DATASET EXCERPTS Block Start
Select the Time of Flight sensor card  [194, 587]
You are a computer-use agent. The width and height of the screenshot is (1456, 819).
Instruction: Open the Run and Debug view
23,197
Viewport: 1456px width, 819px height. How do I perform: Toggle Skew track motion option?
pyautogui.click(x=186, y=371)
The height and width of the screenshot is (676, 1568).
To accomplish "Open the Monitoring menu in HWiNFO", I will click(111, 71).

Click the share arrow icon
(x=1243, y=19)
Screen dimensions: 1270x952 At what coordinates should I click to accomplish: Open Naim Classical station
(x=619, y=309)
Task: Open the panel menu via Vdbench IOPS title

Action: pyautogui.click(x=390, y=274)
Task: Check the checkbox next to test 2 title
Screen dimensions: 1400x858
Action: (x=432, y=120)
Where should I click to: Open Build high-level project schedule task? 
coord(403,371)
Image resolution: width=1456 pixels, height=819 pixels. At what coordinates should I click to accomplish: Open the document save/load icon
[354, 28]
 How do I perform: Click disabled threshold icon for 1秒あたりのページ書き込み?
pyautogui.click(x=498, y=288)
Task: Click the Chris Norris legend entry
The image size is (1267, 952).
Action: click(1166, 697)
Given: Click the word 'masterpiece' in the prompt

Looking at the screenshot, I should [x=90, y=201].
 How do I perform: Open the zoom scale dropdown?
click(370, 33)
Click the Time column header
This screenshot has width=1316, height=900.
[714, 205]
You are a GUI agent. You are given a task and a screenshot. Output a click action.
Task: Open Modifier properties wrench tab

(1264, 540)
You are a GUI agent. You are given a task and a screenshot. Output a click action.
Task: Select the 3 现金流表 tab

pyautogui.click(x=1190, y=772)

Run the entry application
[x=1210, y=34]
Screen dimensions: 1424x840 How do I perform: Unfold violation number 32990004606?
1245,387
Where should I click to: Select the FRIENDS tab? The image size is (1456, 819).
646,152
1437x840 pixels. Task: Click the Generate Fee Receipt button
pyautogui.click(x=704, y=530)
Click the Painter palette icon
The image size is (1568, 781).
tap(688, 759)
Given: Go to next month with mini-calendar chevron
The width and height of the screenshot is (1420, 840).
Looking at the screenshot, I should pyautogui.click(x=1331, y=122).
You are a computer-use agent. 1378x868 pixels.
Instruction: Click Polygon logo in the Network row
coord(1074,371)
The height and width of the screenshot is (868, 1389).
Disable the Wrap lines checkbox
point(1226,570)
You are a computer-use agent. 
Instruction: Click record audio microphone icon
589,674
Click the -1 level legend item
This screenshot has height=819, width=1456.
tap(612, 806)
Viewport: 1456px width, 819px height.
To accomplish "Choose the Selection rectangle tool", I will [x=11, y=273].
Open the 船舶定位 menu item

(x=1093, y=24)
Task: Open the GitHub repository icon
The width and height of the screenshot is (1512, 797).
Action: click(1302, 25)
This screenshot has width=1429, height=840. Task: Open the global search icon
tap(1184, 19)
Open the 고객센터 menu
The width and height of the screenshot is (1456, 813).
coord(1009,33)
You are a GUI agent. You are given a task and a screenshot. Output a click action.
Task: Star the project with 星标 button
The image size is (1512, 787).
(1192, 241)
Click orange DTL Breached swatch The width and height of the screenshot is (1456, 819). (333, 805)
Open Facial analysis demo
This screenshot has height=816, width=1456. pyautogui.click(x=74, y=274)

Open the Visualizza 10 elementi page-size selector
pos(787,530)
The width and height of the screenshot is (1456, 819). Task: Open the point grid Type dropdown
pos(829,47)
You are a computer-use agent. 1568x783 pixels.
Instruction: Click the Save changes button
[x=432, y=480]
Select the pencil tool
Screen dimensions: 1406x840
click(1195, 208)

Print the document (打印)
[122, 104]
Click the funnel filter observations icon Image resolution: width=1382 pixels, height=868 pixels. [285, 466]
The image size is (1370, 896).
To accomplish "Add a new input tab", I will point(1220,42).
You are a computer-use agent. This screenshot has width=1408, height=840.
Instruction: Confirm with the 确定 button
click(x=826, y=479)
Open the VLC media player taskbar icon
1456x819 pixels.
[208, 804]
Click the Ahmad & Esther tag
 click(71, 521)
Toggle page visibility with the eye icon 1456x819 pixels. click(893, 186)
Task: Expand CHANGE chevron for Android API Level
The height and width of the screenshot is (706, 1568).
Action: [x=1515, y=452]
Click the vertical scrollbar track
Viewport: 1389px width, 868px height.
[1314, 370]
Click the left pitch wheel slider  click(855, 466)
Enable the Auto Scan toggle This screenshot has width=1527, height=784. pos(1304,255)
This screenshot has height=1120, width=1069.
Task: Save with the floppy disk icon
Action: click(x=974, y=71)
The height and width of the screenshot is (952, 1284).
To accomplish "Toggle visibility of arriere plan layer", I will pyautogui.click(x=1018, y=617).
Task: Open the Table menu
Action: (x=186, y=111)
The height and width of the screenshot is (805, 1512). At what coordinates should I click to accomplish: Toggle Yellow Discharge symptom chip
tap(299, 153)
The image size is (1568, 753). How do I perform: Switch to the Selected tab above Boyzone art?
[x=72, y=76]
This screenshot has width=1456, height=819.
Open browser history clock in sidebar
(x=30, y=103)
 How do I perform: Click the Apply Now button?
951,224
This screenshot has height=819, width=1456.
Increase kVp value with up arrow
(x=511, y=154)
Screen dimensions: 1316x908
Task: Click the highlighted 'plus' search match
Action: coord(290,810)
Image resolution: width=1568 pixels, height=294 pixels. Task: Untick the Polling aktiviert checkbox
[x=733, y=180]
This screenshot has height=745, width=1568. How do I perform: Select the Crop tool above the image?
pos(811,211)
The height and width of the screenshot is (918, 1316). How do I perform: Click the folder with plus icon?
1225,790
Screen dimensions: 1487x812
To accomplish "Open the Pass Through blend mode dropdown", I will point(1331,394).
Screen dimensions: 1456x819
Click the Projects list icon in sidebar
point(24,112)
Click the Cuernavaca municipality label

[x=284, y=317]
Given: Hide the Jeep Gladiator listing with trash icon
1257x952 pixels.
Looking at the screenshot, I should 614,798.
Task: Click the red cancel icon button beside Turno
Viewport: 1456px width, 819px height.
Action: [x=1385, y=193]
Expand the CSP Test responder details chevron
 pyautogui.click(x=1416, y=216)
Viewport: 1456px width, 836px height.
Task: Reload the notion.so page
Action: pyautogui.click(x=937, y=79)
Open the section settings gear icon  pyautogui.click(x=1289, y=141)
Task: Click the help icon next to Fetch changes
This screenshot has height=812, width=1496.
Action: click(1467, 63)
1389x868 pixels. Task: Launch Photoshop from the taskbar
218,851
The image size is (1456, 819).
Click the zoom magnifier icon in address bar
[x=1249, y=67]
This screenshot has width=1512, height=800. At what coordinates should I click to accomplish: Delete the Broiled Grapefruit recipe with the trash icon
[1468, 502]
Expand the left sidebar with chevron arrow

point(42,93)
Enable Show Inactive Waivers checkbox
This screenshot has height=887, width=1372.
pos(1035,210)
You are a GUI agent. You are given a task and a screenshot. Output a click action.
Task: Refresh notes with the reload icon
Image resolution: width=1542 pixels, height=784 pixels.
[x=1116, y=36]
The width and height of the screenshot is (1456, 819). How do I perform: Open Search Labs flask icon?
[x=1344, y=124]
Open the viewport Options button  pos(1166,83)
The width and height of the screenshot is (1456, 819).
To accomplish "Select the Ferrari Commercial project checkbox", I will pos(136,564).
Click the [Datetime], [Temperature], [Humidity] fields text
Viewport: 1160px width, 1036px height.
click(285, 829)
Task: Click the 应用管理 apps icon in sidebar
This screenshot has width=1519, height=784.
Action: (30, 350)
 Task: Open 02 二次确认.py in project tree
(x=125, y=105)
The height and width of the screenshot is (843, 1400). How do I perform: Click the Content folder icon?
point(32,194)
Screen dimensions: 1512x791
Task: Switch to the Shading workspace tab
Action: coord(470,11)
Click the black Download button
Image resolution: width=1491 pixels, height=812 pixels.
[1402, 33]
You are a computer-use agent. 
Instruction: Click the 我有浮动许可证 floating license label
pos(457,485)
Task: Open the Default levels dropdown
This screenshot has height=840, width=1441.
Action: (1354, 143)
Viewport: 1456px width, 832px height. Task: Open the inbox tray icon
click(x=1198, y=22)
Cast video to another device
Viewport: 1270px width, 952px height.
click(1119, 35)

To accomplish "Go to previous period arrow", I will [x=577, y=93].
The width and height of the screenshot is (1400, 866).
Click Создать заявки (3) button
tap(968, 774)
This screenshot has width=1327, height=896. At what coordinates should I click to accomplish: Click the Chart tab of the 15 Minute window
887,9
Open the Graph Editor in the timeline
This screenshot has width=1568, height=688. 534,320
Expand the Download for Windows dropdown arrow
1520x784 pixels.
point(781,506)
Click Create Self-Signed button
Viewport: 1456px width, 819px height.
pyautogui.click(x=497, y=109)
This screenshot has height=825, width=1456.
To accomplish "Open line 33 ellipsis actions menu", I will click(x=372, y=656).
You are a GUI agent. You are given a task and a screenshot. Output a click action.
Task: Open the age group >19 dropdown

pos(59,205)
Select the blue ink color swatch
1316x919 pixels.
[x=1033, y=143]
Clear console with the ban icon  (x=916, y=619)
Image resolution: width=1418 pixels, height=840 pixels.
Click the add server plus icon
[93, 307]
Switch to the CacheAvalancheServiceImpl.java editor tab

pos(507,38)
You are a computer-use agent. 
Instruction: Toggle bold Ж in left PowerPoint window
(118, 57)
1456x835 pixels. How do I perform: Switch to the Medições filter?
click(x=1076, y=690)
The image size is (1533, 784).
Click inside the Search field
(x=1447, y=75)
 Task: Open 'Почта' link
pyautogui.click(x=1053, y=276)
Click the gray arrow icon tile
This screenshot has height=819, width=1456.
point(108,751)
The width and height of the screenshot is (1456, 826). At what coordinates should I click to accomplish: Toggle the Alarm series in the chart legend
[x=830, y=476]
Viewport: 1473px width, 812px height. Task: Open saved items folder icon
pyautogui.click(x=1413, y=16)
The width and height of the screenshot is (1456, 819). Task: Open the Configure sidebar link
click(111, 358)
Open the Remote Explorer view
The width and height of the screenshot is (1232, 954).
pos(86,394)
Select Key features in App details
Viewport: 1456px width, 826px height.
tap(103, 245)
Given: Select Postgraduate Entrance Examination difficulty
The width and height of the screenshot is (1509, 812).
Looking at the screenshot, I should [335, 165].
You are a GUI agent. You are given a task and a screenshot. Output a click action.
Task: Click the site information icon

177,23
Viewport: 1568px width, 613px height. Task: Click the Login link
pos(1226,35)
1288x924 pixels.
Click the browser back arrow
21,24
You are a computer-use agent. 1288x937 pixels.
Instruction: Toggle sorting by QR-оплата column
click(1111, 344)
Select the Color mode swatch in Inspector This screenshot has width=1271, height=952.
DATASET EXCERPTS Block End
▶ [WORK INSTRUCTION]:
Show every line above where "next" is found.

▶ [RESPONSE]:
Task: Check the checkbox next to test 2 title
Given: Go to next month with mini-calendar chevron
Task: Click the help icon next to Fetch changes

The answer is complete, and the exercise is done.